Manufacture and sale of sildenafil citrate drugs known as "generic Viagra" is common in India, where Pfizer's patent claim does not apply. Brand names include Kamagra (Ajanta Pharma), Silagra (Cipla), Edegra (Sun Pharmaceutical), Penegra (Zydus Cadila), Manly (Cooper Pharma) and Zenegra (Alkem Laboratories).

==== New Zealand ====
Sildenafil was reclassified in New Zealand in 2014 so it could be bought over the counter from a pharmacist. It is thought that this reduced sales over the Internet and was safer as males could be referred for medical advice if appropriate.

==== South Korea ====
In 1999 South Korea granted two patents to Pfizer related to sildenafil. The first document guaranteed sole production and sale of the substance until 2012, while the second gave Pfizer the exclusive use to treating erectile dysfunction with sildenafil until 2014. In 2011 Hanmi Pharmaceutical and CJ CheilJedang launched a suit against the exclusive use patent. The Korean Court system made a ruling against Pfizer in June 2012, allowing for the unhindered domestic production of generic prescription sildenafil.

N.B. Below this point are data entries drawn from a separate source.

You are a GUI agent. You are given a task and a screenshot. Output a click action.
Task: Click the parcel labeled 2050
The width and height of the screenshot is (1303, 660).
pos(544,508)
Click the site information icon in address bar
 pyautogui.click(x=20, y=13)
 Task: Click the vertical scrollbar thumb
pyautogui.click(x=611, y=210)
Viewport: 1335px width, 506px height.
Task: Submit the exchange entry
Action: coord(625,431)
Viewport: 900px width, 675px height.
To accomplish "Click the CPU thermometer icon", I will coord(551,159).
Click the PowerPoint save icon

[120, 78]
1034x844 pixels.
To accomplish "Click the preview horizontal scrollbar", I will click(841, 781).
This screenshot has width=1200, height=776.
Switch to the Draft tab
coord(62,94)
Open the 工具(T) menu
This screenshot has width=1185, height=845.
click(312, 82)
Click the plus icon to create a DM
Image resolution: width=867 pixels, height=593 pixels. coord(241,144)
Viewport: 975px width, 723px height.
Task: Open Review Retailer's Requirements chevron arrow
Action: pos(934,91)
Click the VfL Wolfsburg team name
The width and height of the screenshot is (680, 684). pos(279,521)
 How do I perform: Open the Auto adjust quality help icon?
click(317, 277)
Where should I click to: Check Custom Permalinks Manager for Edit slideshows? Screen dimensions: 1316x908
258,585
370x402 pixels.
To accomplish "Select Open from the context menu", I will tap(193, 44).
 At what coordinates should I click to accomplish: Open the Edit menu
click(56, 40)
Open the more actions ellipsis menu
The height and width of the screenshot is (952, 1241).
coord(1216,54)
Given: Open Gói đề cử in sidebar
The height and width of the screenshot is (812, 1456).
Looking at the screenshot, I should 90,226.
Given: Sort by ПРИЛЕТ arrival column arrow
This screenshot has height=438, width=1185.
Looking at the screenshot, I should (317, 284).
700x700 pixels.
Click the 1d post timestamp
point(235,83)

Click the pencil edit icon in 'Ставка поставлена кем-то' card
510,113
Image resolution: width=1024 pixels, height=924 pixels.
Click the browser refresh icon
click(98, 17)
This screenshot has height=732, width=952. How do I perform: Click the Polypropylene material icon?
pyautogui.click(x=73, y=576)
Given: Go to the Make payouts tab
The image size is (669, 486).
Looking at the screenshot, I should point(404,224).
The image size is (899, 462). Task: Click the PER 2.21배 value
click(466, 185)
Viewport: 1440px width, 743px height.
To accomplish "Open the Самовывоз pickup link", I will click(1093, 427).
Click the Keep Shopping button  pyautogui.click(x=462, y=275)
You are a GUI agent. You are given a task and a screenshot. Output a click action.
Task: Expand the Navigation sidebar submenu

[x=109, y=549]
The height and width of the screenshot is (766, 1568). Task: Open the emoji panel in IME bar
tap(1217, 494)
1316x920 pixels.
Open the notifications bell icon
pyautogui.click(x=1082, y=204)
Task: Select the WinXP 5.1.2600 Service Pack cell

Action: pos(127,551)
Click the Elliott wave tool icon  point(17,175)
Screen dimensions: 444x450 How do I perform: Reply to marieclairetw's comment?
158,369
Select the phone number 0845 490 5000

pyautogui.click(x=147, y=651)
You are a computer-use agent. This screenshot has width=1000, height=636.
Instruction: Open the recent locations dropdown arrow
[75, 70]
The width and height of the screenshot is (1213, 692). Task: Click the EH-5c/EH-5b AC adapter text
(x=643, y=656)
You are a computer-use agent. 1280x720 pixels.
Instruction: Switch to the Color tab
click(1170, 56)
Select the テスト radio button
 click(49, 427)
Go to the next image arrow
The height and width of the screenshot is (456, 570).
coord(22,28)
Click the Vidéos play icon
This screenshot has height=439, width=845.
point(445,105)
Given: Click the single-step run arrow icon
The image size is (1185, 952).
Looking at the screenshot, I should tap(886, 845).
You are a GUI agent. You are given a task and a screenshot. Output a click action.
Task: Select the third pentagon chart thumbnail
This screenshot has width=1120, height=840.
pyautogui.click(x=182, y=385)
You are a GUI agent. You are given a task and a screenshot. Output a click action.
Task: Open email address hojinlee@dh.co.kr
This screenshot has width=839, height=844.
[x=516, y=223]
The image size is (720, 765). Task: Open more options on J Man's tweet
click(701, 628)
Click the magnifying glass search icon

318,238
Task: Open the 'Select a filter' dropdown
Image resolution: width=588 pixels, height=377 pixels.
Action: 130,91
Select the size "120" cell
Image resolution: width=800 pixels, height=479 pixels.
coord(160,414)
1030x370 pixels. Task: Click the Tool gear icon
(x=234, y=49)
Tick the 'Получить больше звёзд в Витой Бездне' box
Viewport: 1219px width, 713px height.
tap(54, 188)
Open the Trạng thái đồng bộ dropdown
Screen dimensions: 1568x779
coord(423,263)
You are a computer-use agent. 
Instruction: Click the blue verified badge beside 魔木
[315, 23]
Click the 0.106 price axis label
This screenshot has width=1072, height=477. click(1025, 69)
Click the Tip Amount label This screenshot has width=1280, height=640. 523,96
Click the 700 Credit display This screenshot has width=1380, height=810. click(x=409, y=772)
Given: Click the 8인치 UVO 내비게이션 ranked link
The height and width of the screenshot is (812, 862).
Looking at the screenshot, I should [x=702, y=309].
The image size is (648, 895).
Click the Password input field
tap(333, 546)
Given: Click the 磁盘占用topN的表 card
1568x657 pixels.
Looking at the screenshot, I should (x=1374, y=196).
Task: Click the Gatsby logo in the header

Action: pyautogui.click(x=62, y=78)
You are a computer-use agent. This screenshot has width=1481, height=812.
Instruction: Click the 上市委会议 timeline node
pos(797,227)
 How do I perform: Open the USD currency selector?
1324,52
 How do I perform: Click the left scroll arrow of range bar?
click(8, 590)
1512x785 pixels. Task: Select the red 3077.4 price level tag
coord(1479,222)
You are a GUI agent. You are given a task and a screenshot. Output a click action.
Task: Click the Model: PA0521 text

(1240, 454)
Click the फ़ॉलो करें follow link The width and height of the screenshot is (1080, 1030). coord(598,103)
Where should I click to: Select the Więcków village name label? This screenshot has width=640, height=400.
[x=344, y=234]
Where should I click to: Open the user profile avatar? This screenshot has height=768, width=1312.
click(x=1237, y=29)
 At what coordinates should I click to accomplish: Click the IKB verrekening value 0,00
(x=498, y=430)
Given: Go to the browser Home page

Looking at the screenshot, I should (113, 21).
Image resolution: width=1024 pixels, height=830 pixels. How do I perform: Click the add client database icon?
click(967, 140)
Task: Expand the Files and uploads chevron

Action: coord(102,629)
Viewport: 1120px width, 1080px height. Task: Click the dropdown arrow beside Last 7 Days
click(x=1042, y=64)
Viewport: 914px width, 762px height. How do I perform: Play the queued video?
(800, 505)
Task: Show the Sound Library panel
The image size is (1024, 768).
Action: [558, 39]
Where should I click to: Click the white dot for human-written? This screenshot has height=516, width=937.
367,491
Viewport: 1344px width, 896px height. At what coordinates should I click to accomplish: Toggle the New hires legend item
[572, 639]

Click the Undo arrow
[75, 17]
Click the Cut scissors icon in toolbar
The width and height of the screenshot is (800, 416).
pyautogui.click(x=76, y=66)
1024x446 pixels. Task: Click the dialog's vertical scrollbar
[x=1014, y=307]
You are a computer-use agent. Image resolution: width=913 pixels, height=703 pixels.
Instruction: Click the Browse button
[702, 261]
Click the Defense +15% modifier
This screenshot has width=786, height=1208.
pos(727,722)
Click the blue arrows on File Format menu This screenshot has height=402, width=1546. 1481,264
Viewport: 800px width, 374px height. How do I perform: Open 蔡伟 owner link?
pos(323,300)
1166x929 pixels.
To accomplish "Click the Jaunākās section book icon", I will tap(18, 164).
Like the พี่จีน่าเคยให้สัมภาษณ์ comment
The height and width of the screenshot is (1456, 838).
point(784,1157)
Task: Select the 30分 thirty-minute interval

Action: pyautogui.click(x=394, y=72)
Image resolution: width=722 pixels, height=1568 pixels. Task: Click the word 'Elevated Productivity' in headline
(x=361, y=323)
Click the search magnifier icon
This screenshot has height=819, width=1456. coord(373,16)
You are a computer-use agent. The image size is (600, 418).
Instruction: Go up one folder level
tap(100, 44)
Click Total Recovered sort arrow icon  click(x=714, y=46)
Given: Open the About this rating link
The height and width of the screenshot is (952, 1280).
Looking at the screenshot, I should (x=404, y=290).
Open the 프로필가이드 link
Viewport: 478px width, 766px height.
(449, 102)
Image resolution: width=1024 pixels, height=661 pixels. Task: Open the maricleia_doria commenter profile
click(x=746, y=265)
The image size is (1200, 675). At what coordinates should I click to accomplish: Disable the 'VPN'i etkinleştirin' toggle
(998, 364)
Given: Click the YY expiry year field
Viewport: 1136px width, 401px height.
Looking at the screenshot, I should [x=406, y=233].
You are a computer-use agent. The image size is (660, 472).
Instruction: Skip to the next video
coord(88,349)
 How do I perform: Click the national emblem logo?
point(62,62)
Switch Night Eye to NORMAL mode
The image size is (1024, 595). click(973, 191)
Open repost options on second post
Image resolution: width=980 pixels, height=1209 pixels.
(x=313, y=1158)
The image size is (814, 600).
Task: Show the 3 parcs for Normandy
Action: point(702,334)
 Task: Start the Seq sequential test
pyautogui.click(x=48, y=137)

In 2012, Viagra lost its position as the top selling erectile dysfunction treatment in South Korea. This development was credited largely "due to the introduction of generic products." Generic sildenafil became publicly available in May. Sales of PalPal by Hanmi Pharmaceuticals totalled ₩22 billion or about 86% the market share of Viagra that year. By 2017, there were over 50 generic sildenafil pills available. During that year Viagra sales slumped to 38% that of Palpal.

==== United Kingdom ====
There were 2,958,199 prescriptions for Sildenafil in 2016 in England, compared with 1,042,431 in 2006.

In 2018, Viagra Connect, a particular formulation of Sildenafil marketed by Pfizer, became available for sale without a prescription in the UK.